District health board region
- There was a wide range of fetal and infant death rates across district health boards (DHBs).
- Whanganui DHB had the highest fetal and infant death rates (15.2 per 1000 total births and 10.7 per 1000 live births, respectively); both were statistically significantly higher than the respective national rates.
- Fetal death rates were lowest in West Coast and Taranaki DHBs (2.4 and 3.8 per 1000 total births). The lowest infant death rate was in Wairarapa DHB with no infant deaths registered in 2012. The infant death rate for Waitemata DHB was statistically significantly lower than the national rate.
Cause of death
- Almost 70% of fetal deaths had a cause of death in the ICD-10 chapter group ‘Certain conditions originating in the perinatal period (P00–P96)'; the most common specified cause of fetal death being ‘Slow fetal growth and fetal malnutrition (P05)’, followed by ‘Disorders related to short gestation and low birth weight, not elsewhere classified (P07)’.
- ‘Fetal death of unspecified cause (P95)’ accounted for 42% of all fetal deaths.
- ICD-10 chapter groups ‘Certain conditions originating in the perinatal period (P00–P96)’ and ‘Congenital malformations, deformations and chromosomal abnormalities (Q00–Q99) accounted for 50% and 24%, respectively, of infant deaths.
- The most common cause of infant death was ‘Disorders related to short gestation and low birthweight (P07)’ (21%).
Sudden unexpected death in infancy (SUDI)
- There were 36 deaths recorded as sudden unexpected death in infancy (SUDI) in 2012, including 18 sudden infant death syndrome (SIDS) deaths. These SUDI deaths included 22 males and 14 females.
- The SUDI rate in 2012 was 0.6 per 1000 live births, a 40% decrease from the previous five-year period (2007–2011) of 1.0 per 1000 live births.

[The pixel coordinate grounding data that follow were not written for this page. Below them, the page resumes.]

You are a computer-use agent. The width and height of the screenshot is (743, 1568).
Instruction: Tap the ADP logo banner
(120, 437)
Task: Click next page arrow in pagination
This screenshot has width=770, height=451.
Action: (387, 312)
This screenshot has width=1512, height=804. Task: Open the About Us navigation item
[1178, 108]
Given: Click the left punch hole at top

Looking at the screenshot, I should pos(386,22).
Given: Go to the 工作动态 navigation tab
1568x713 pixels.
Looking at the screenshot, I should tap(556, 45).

- Between 2008 and 2012, the SUDI rates were generally higher among babies born with a very low birthweight (1000g–1499g) (3.3 per 1000 live births), to young mothers under 20 years (2.7 per 1000 live births), and at 32–36 weeks’ gestation (2.3 per 1000 live births). The SUDI rate for Northland, Lakes, Whanganui and Hutt Valley DHBs were statistically significantly higher than the national SUDI rate.
Note: The number of fetal and infant deaths in New Zealand is small and may cause rates to fluctuate markedly from year to year. Rates derived from small numbers should be interpreted with caution. The denominator for percentage calculations is the total for each variable for which the information was recorded and excludes 'Unknown' categories.